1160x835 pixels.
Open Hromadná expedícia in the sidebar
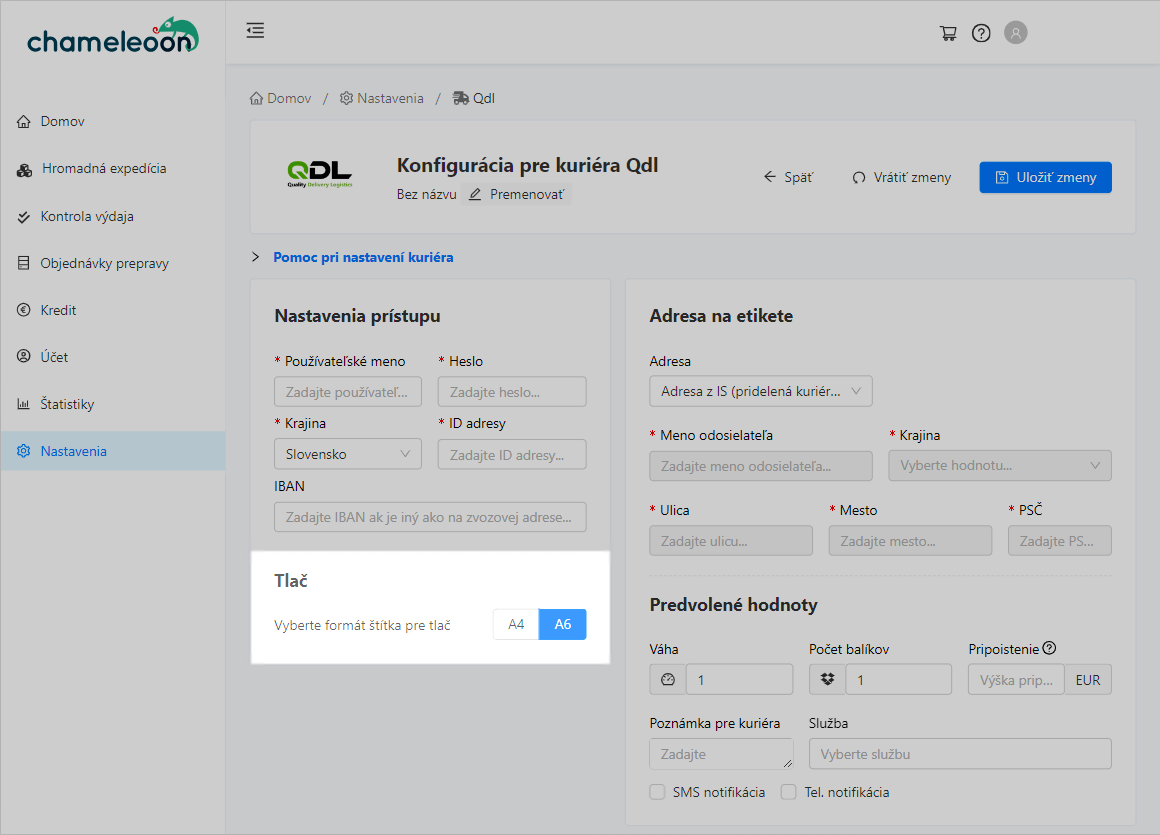[103, 169]
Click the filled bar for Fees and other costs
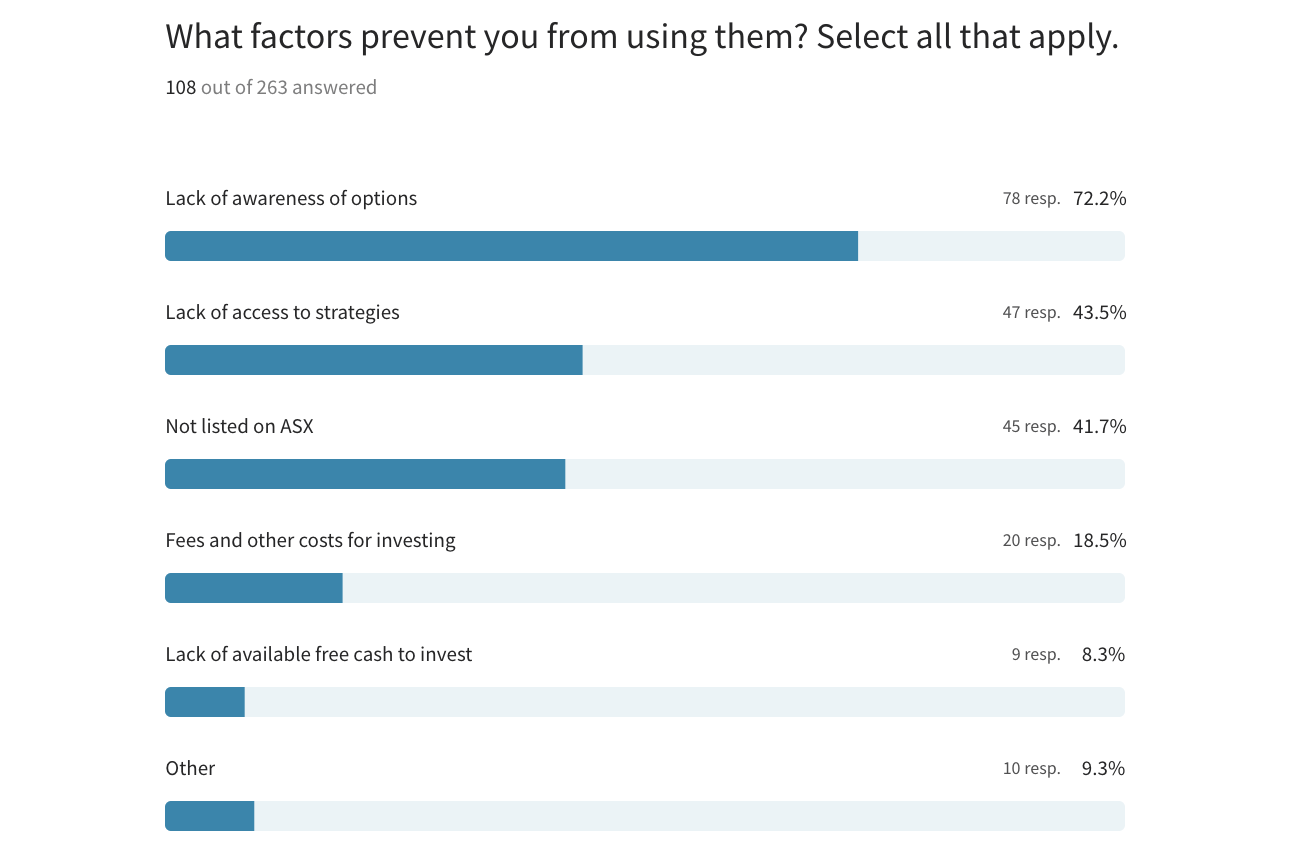 254,588
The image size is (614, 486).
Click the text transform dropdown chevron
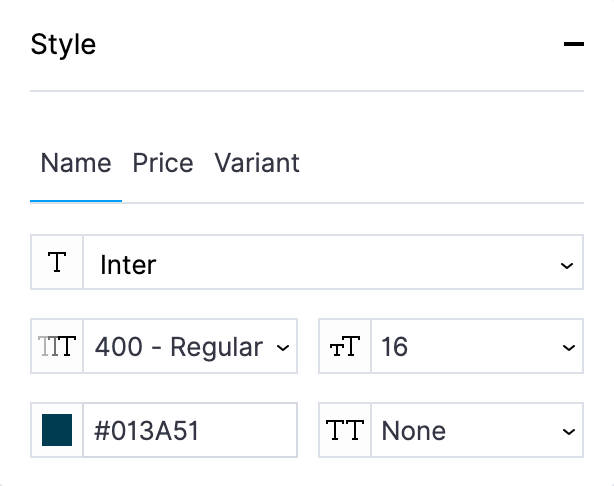[567, 432]
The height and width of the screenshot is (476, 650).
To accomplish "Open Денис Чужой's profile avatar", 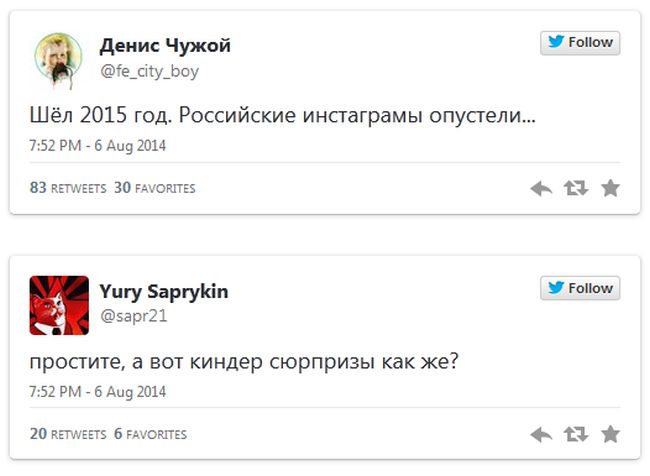I will coord(58,57).
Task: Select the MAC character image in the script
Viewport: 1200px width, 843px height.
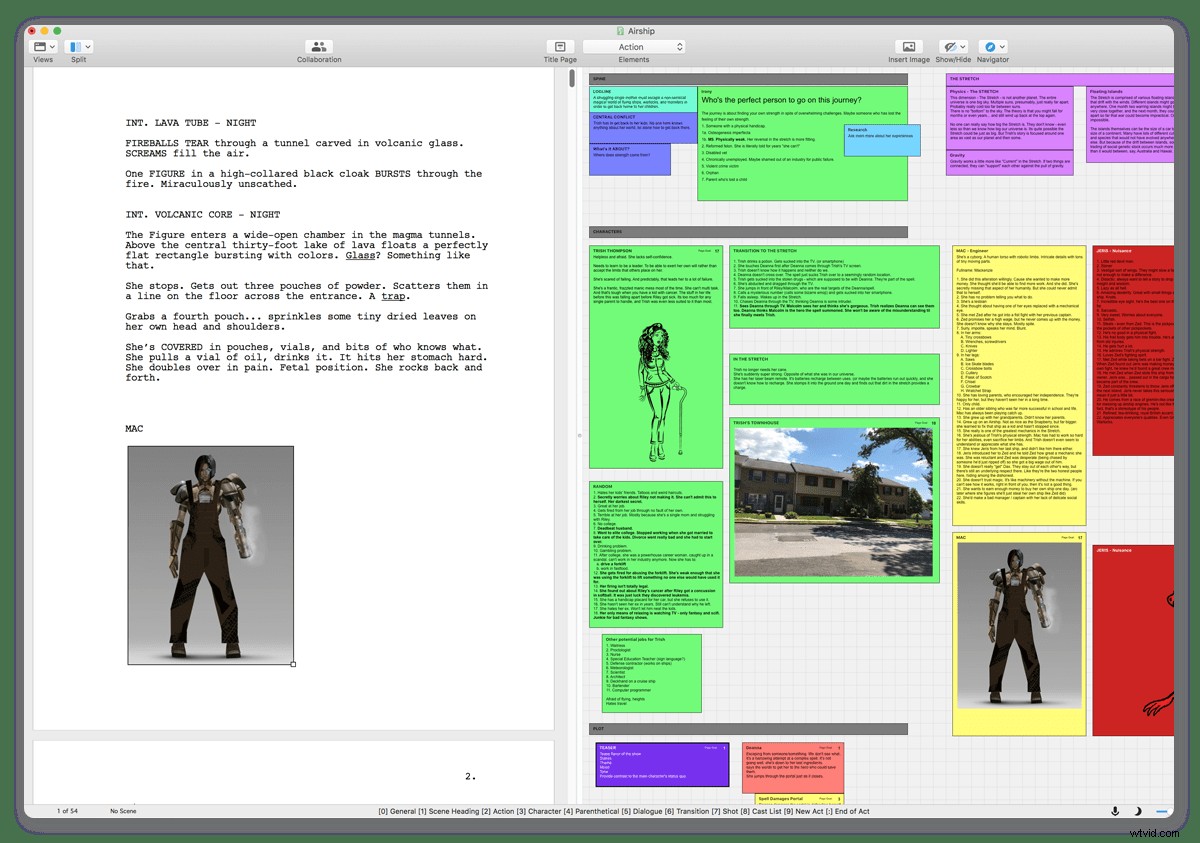Action: [210, 555]
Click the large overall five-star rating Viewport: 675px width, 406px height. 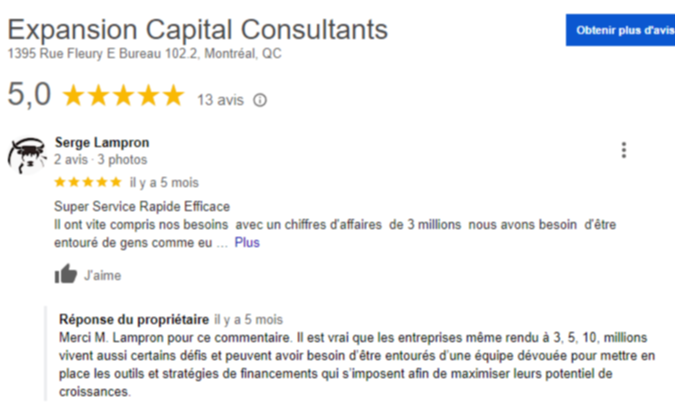tap(124, 96)
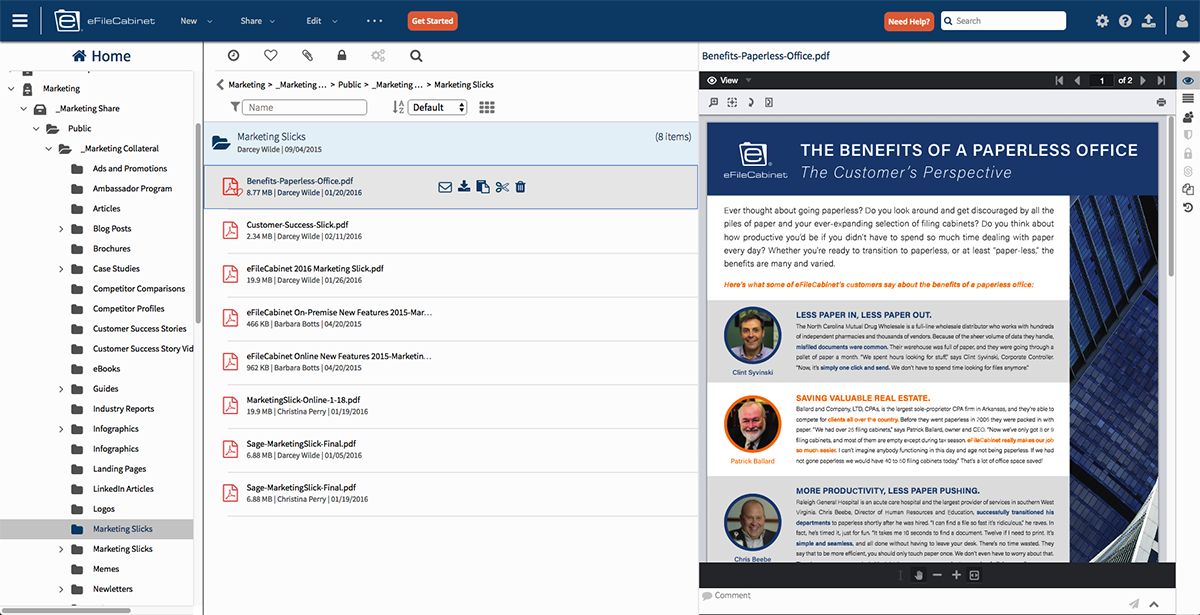Download the selected Benefits-Paperless-Office.pdf
1200x615 pixels.
coord(464,187)
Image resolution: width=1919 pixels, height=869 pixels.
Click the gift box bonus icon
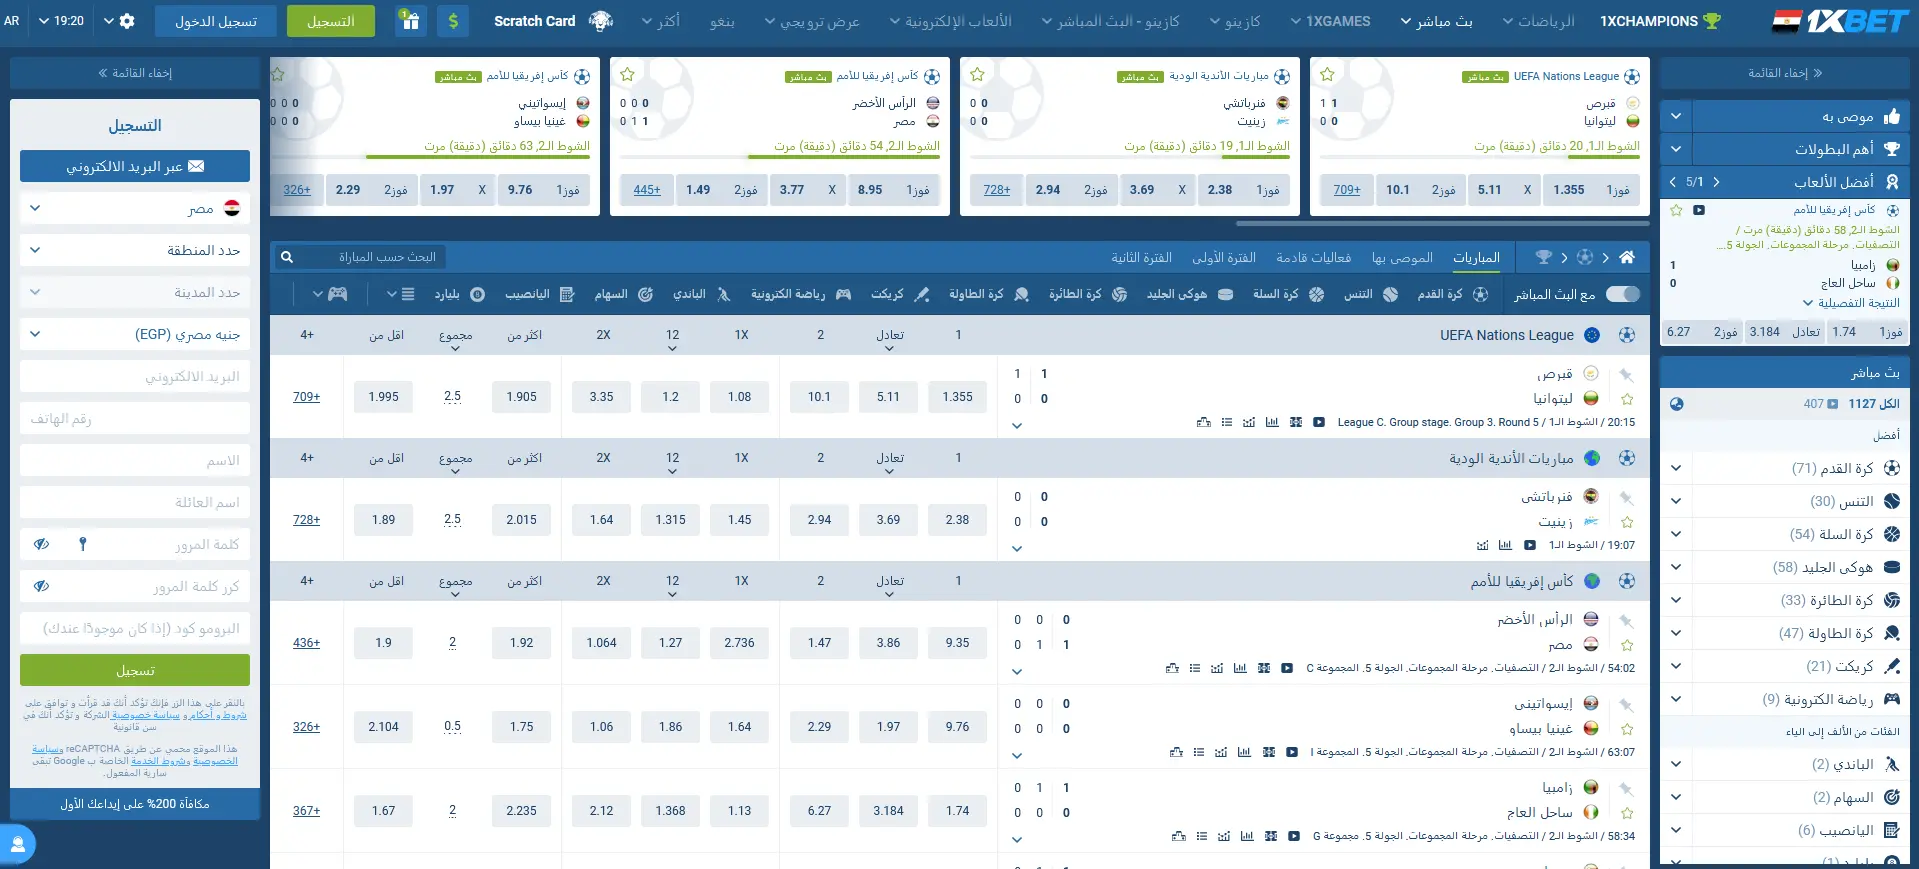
------------------------------------
Retype, exactly and only, the lines from the one containing "Image resolution: width=1919" through the end of the entries, both ends included, and omit all pictures.

#### Task result
Image resolution: width=1919 pixels, height=869 pixels.
Click the gift box bonus icon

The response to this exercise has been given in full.